**SHORT EXERCISE**
Convert every line of the records below into a JSON list of strings, one string per line, leaving out blank lines and omitting the pictures.

**ENTRIES**

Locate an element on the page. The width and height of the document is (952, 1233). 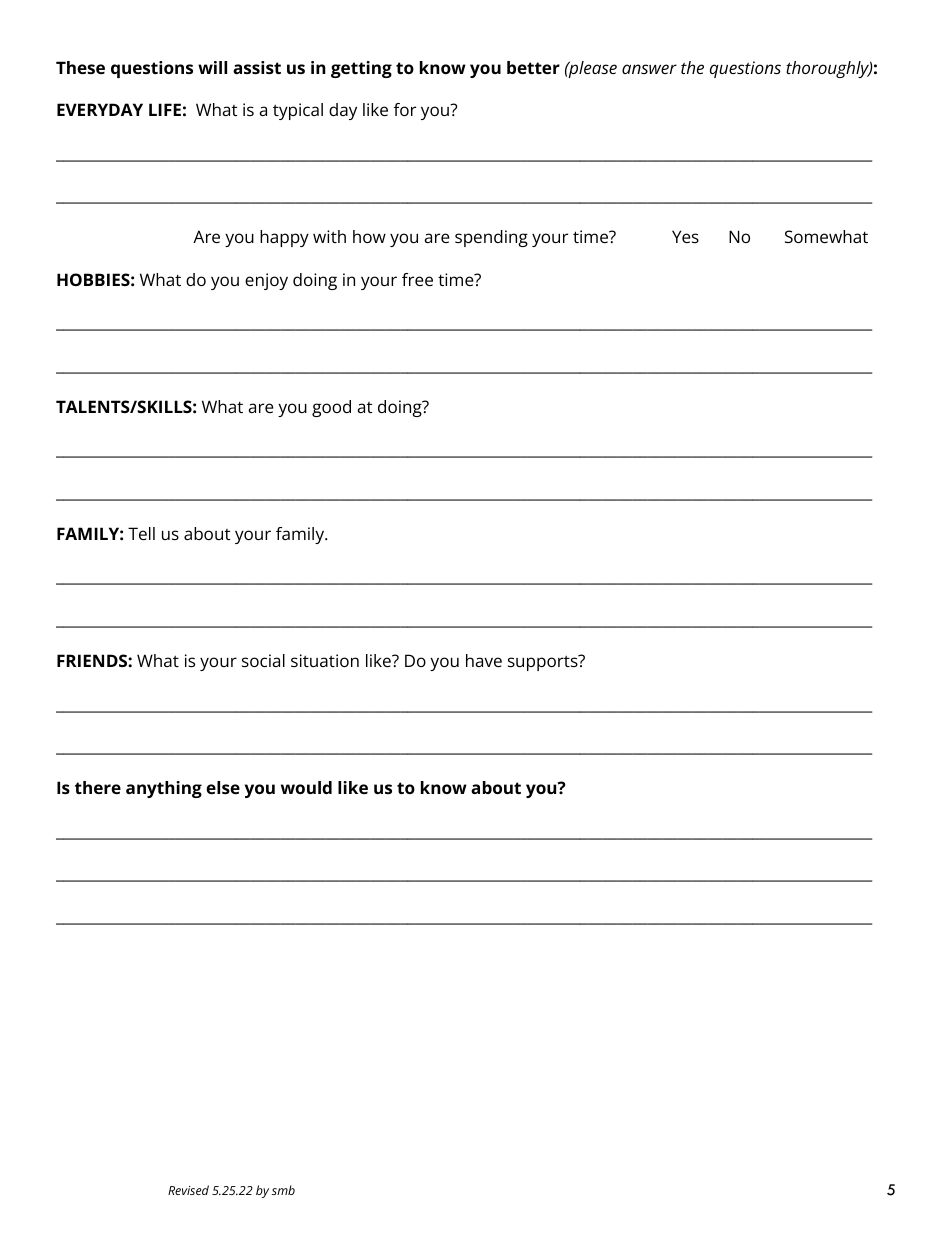
answer is located at coordinates (649, 69).
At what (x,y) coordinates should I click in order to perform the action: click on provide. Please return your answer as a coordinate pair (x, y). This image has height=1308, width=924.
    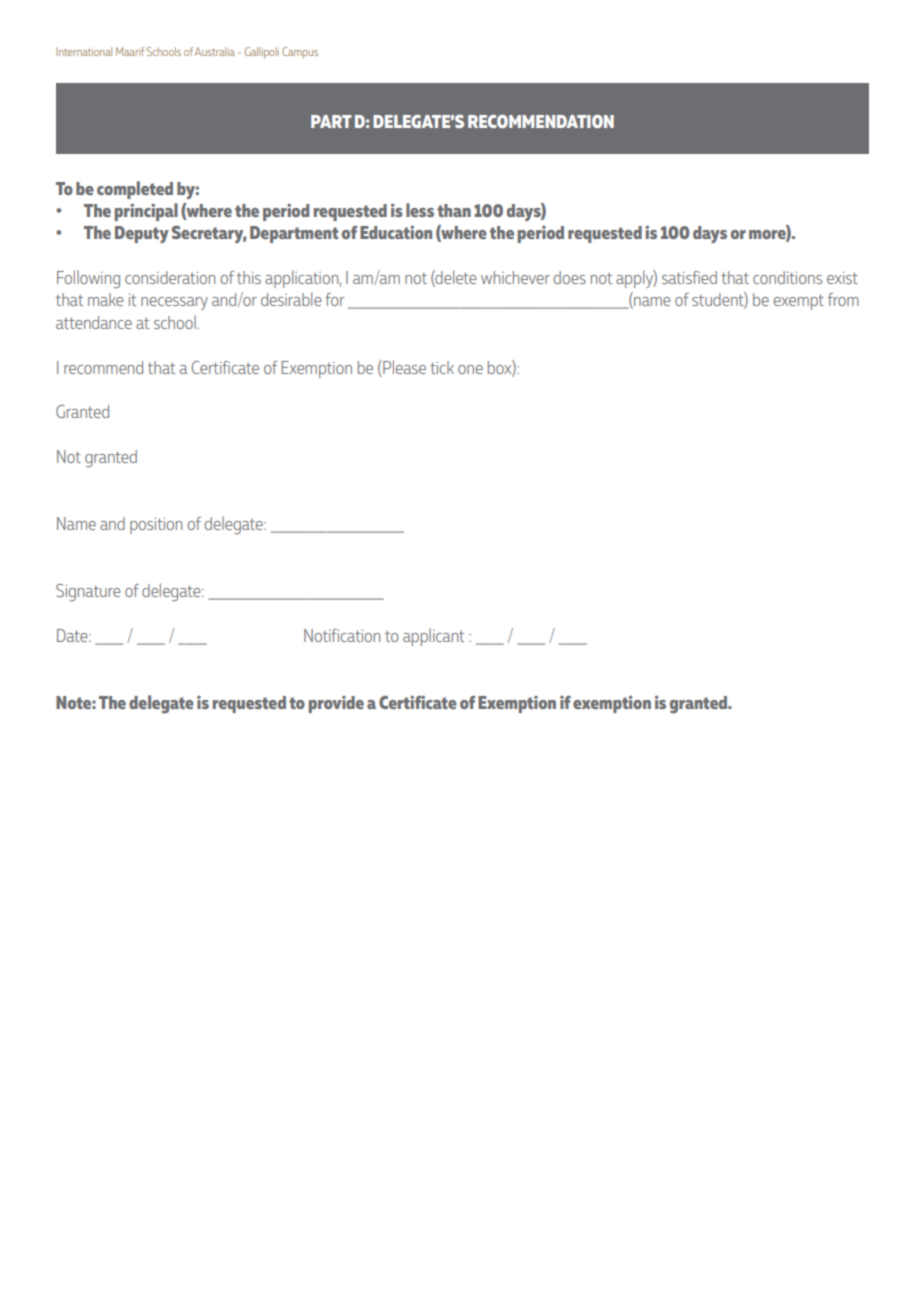
    Looking at the image, I should click on (336, 704).
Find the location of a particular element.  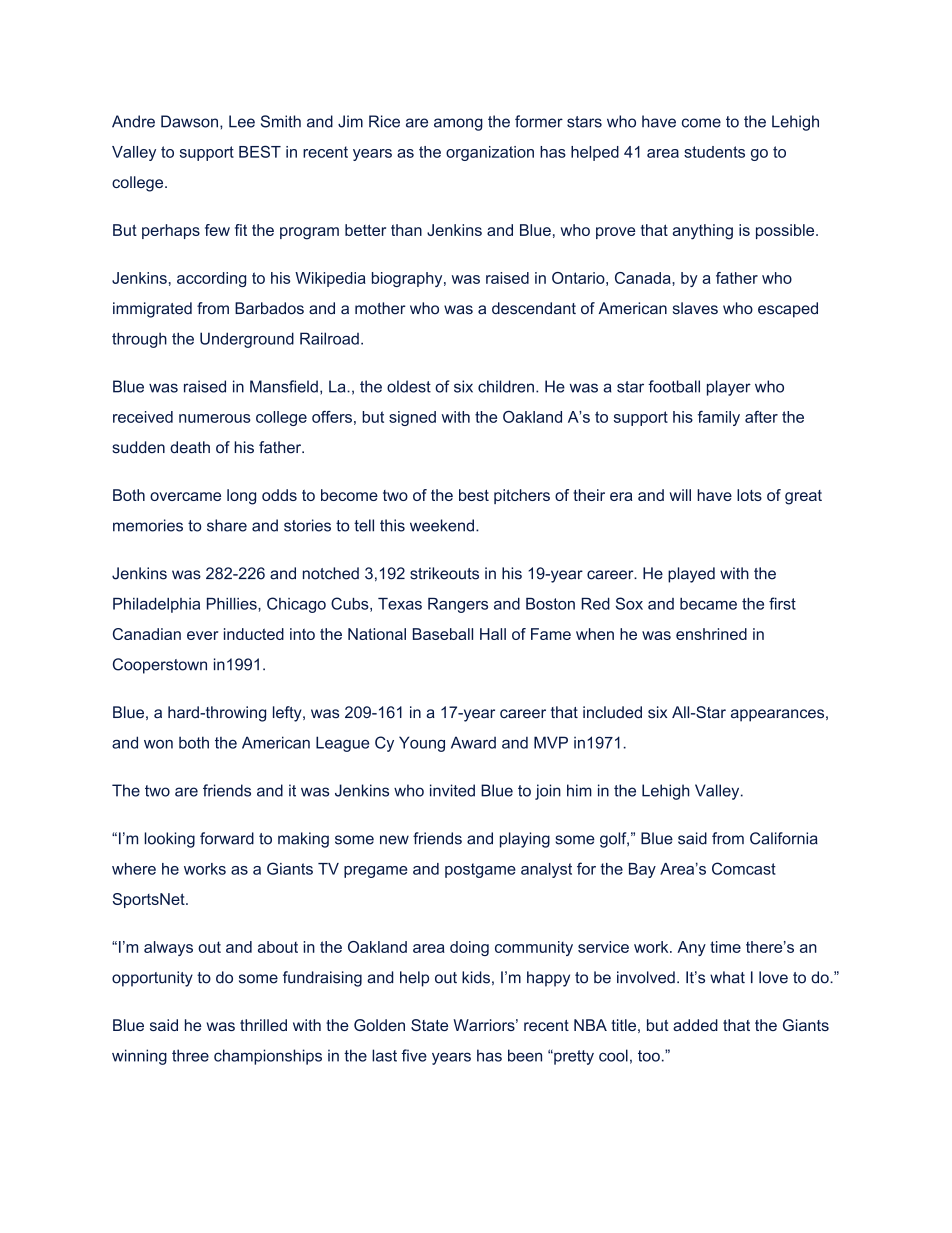

added is located at coordinates (695, 1025).
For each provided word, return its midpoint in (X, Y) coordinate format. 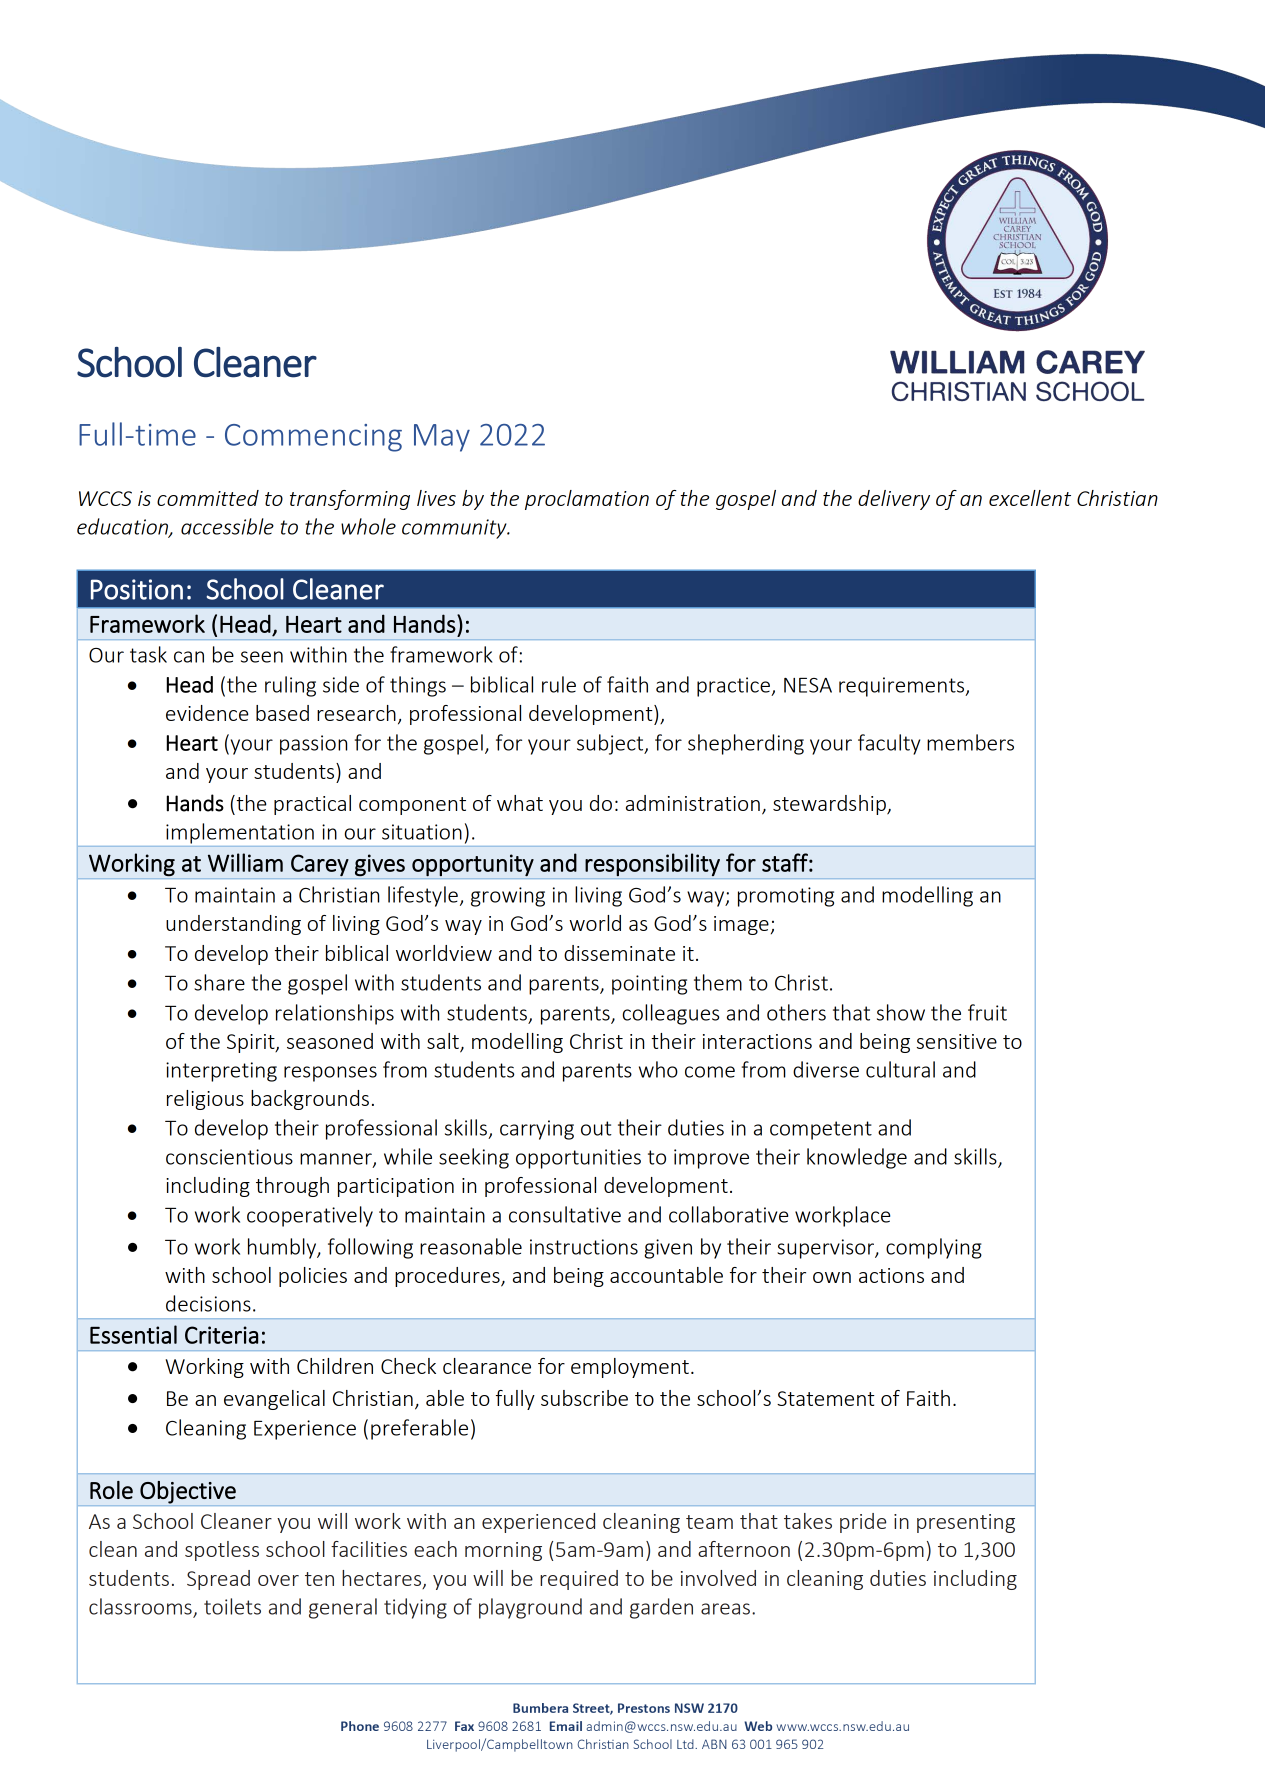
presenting (966, 1523)
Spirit (252, 1043)
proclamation (587, 500)
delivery (894, 500)
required (579, 1580)
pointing (649, 985)
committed (208, 498)
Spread (218, 1580)
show (901, 1012)
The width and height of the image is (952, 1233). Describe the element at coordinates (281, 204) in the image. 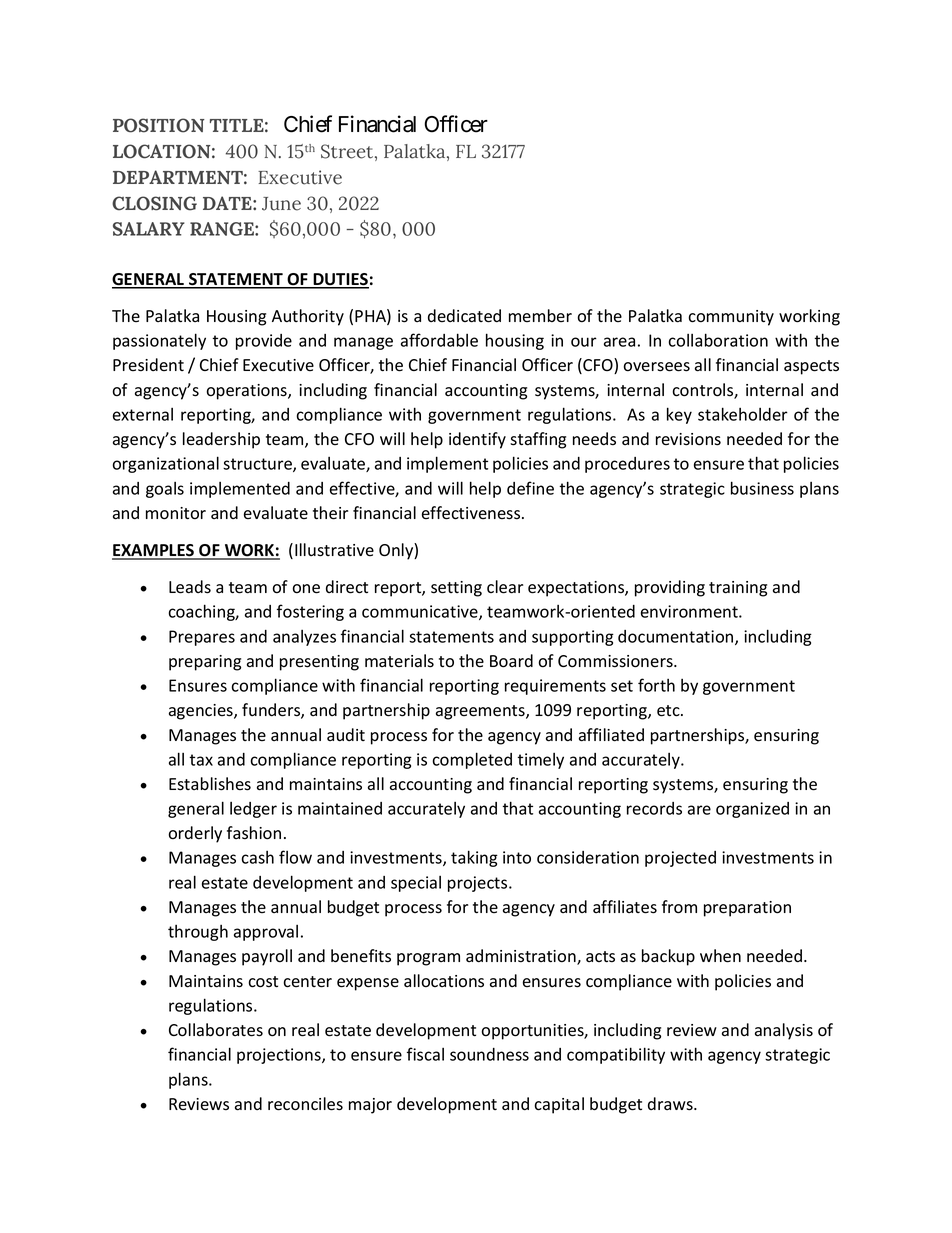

**SOLUTION**
[
  "Locate an element on the page. The width and height of the document is (952, 1233). ",
  "answer is located at coordinates (649, 69).",
  "At what (x,y) coordinates should I click in order to perform the action: click on provide. Please return your answer as a coordinate pair (x, y). This image has height=1308, width=924.",
  "    Looking at the image, I should click on (336, 704).",
  "Find the location of a particular element.  ",
  "added is located at coordinates (695, 1025).",
  "For each provided word, return its midpoint in (X, Y) coordinate format. ",
  "presenting (966, 1523)",
  "Spirit (252, 1043)",
  "proclamation (587, 500)",
  "delivery (894, 500)",
  "required (579, 1580)",
  "pointing (649, 985)",
  "committed (208, 498)",
  "Spread (218, 1580)",
  "show (901, 1012)",
  "The width and height of the image is (952, 1233). Describe the element at coordinates (281, 204) in the image. "
]